Gerhart-Hines Zachary, Rodgers Joseph T, Bare Olivia, Lerin Carles, Kim Seung-Hee, Mostoslavsky Raul, Alt Frederick W, Wu Zhidan, Puigserver Pere
Dana-Farber Cancer Institute and Department of Cell Biology, Harvard Medical School, One Jimmy Fund Way, Boston, MA 02115, USA.
EMBO J. 2007 Apr 4;26(7):1913-23. doi: 10.1038/sj.emboj.7601633. Epub 2007 Mar 8.
In mammals, maintenance of energy and nutrient homeostasis during food deprivation is accomplished through an increase in mitochondrial fatty acid oxidation in peripheral tissues. An important component that drives this cellular oxidative process is the transcriptional coactivator PGC-1alpha. Here, we show that fasting induced PGC-1alpha deacetylation in skeletal muscle and that SIRT1 deacetylation of PGC-1alpha is required for activation of mitochondrial fatty acid oxidation genes. Moreover, expression of the acetyltransferase, GCN5, or the SIRT1 inhibitor, nicotinamide, induces PGC-1alpha acetylation and decreases expression of PGC-1alpha target genes in myotubes. Consistent with a switch from glucose to fatty acid oxidation that occurs in nutrient deprivation states, SIRT1 is required for induction and maintenance of fatty acid oxidation in response to low glucose concentrations. Thus, we have identified SIRT1 as a functional regulator of PGC-1alpha that induces a metabolic gene transcription program of mitochondrial fatty acid oxidation. These results have implications for understanding selective nutrient adaptation and how it might impact lifespan or metabolic diseases such as obesity and diabetes.

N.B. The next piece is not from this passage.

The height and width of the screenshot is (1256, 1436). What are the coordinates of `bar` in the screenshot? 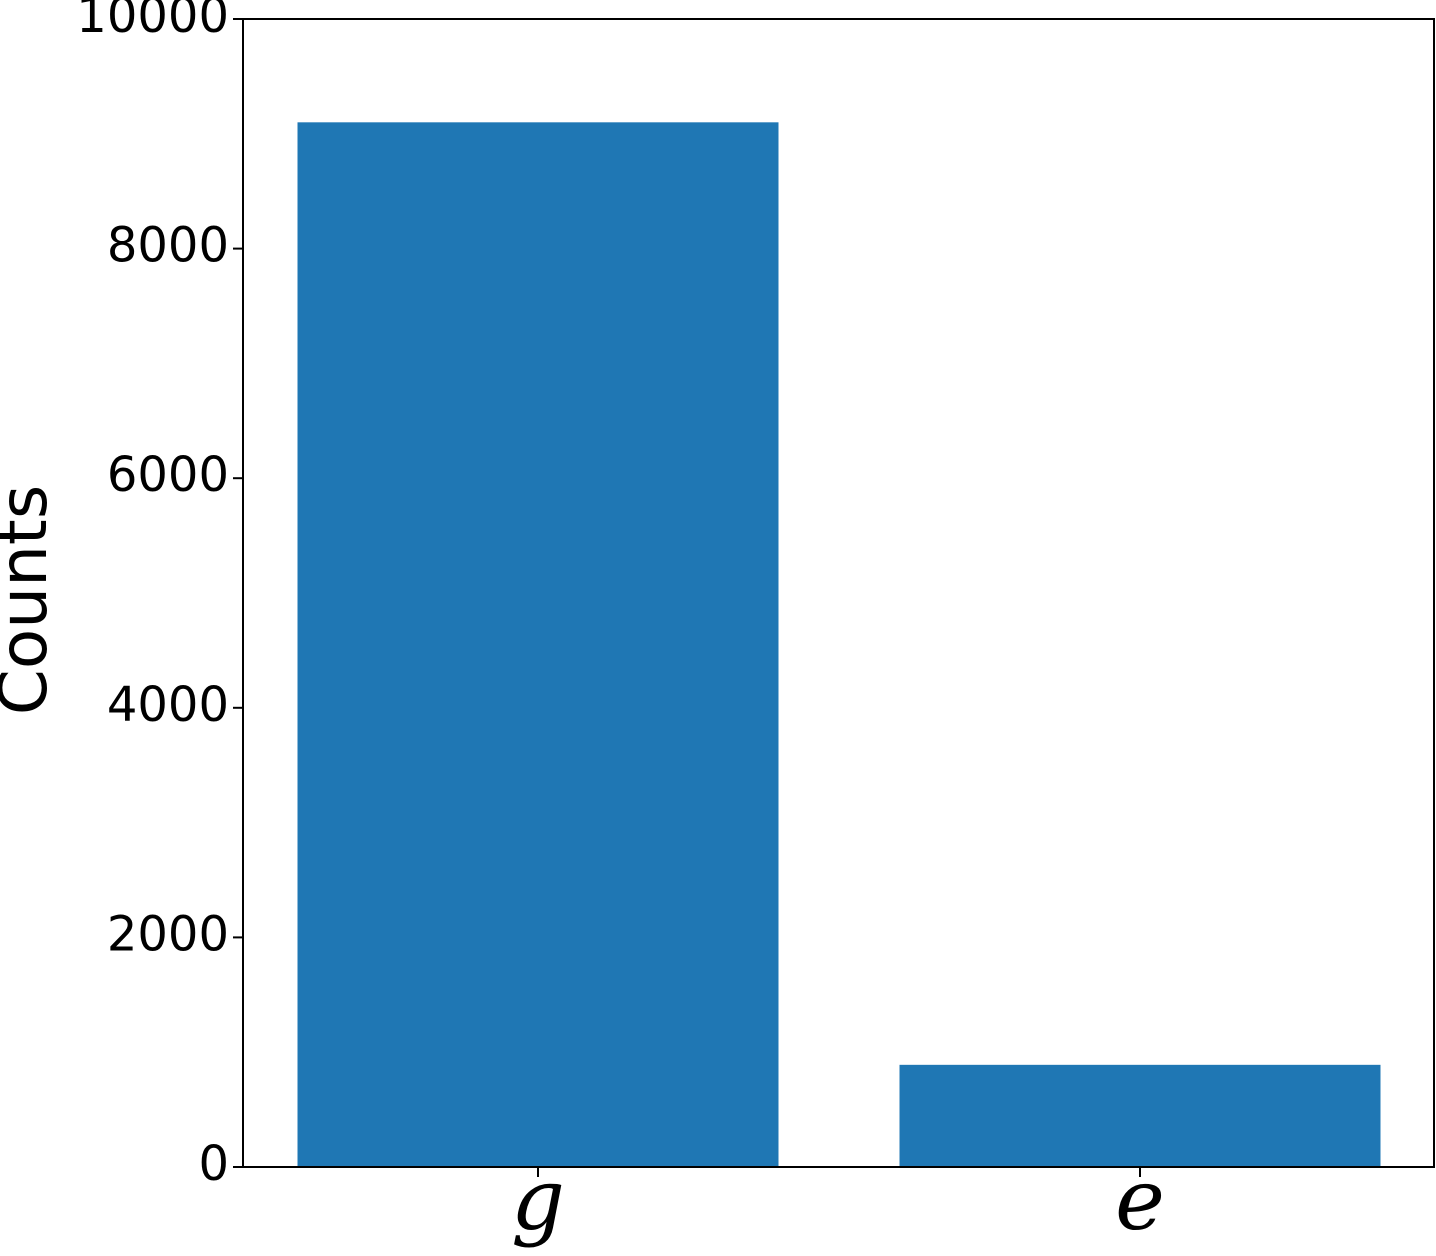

在哺乳动物中,食物匮乏期间能量和营养稳态的维持是通过外周组织中线粒体脂肪酸氧化的增加来实现的。驱动这种细胞氧化过程的一个重要成分是转录辅激活因子PGC-1α。在此,我们表明禁食诱导骨骼肌中PGC-1α去乙酰化,并且PGC-1α的SIRT1去乙酰化是线粒体脂肪酸氧化基因激活所必需的。此外,乙酰转移酶GCN5或SIRT1抑制剂烟酰胺的表达诱导PGC-1α乙酰化,并降低肌管中PGC-1α靶基因的表达。与营养剥夺状态下发生的从葡萄糖氧化向脂肪酸氧化的转变一致,SIRT1是响应低葡萄糖浓度诱导和维持脂肪酸氧化所必需的。因此,我们已确定SIRT1是PGC-1α的功能调节因子,其诱导线粒体脂肪酸氧化的代谢基因转录程序。这些结果对于理解选择性营养适应以及它如何影响寿命或肥胖症和糖尿病等代谢疾病具有重要意义。